● **Exercise input**
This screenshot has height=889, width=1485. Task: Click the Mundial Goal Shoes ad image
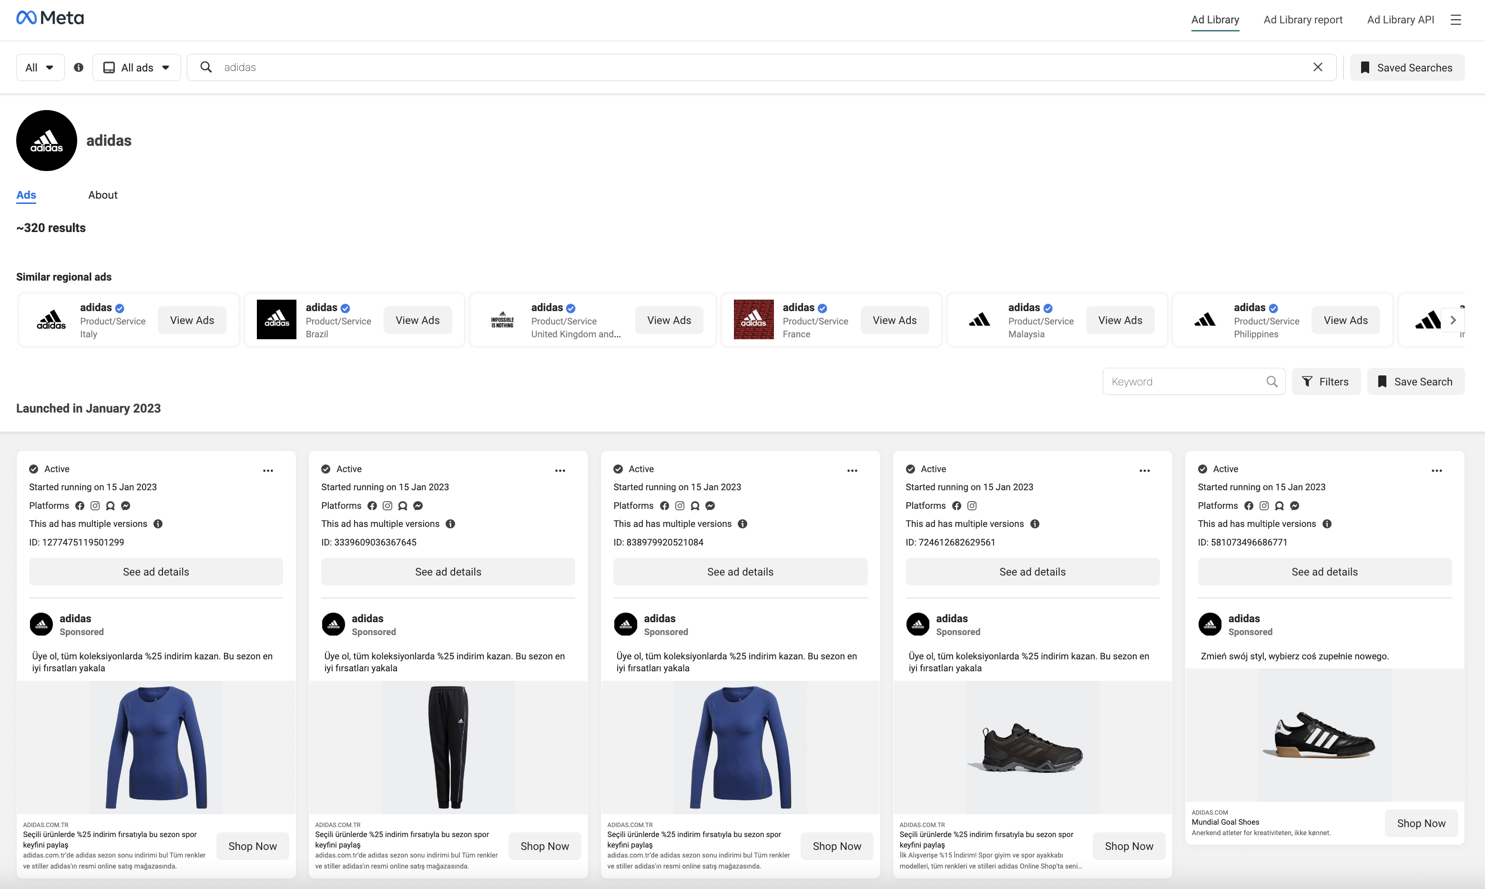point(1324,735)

--

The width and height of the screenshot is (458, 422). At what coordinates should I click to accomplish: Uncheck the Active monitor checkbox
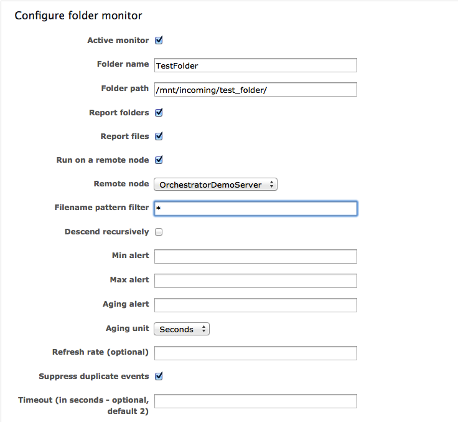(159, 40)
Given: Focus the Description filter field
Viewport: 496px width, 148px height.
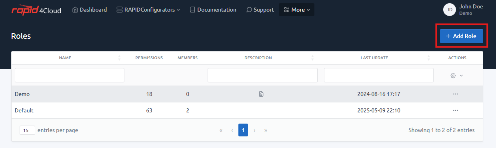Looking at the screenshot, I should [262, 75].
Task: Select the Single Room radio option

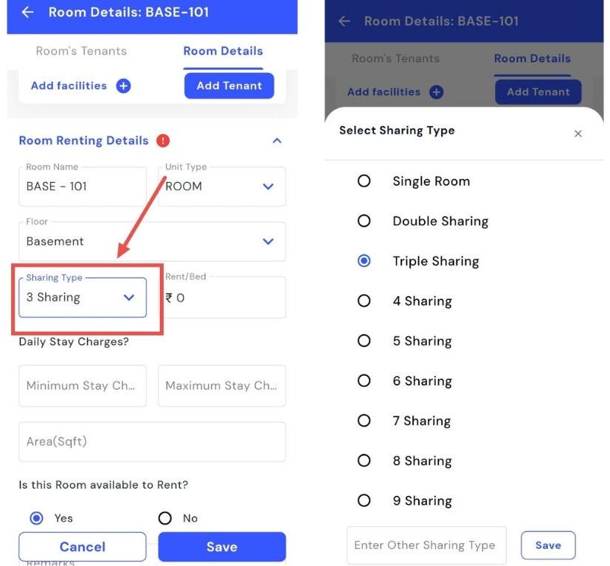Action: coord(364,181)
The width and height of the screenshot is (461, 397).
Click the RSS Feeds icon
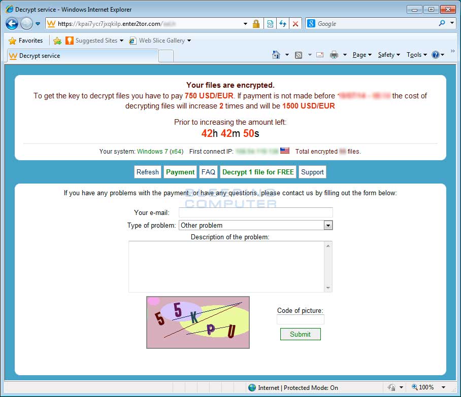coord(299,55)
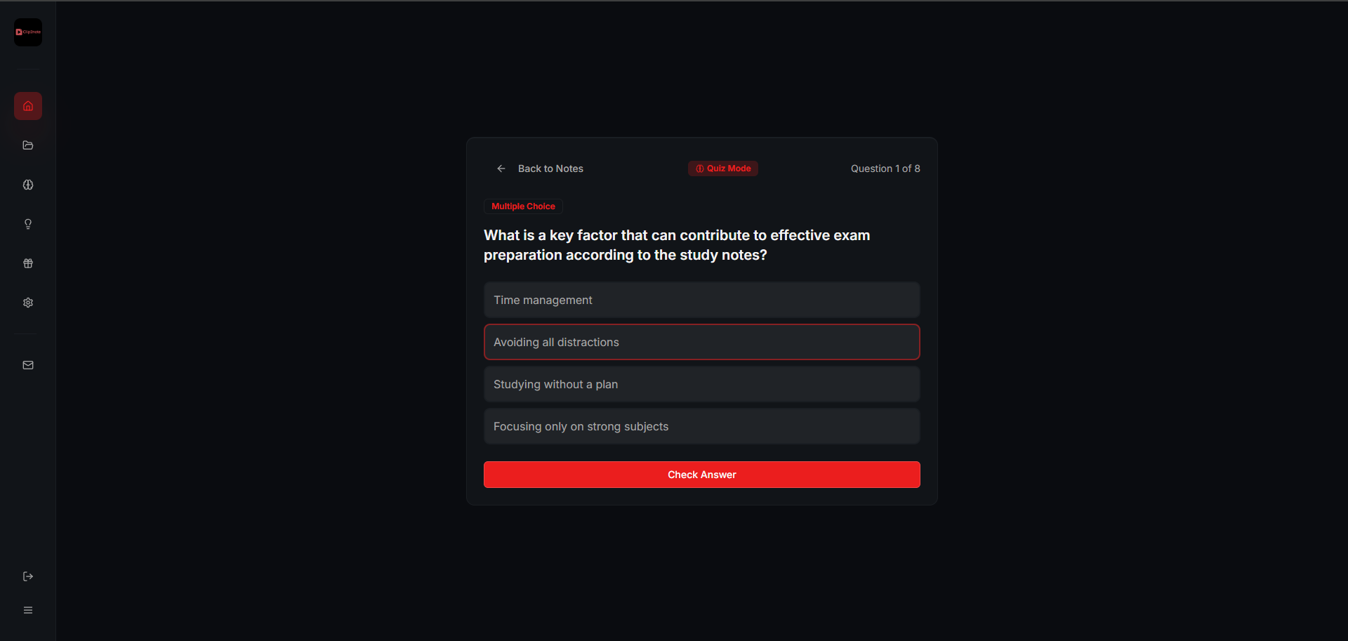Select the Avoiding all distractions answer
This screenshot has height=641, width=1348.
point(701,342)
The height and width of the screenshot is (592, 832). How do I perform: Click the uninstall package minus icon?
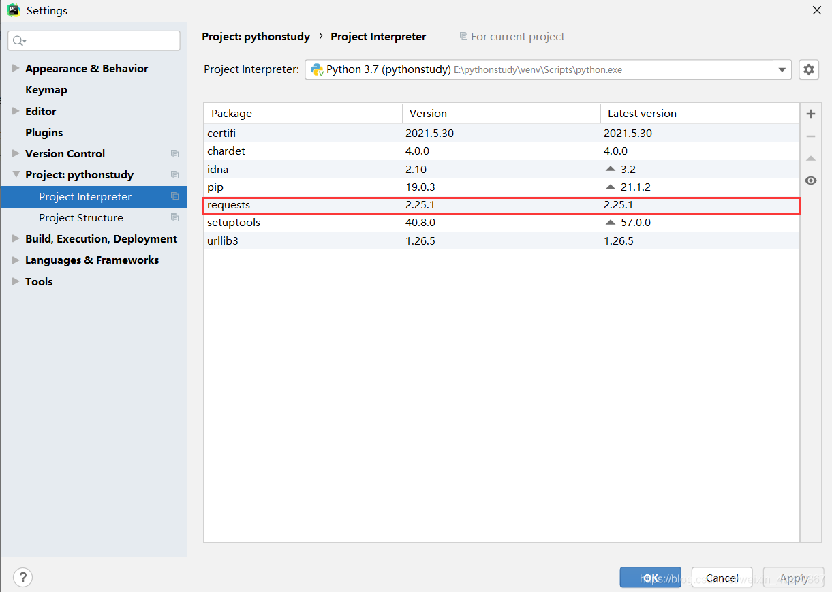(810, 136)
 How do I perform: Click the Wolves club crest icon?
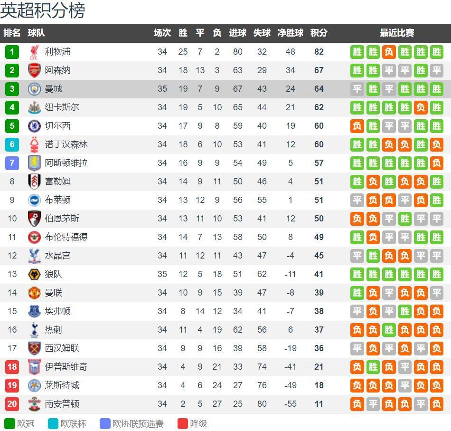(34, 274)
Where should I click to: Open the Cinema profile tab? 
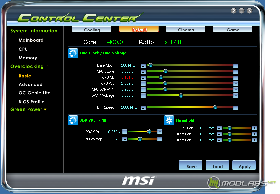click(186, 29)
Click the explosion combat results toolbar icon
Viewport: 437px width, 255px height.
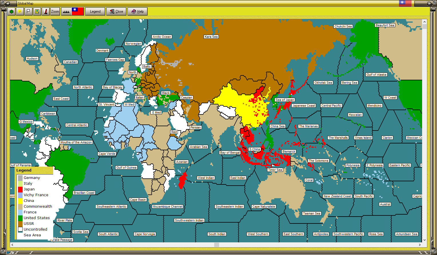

● **Task instructions**
Going by the entries above, repeat exactly the lines that start at the line with "Where should I" and go on through the line with "Viewport: 437px width, 255px height.". Pictures are not part of the copy.

● **Task result**
Where should I click to: Open the Cinema profile tab? 
click(186, 29)
Click the explosion combat results toolbar icon
Viewport: 437px width, 255px height.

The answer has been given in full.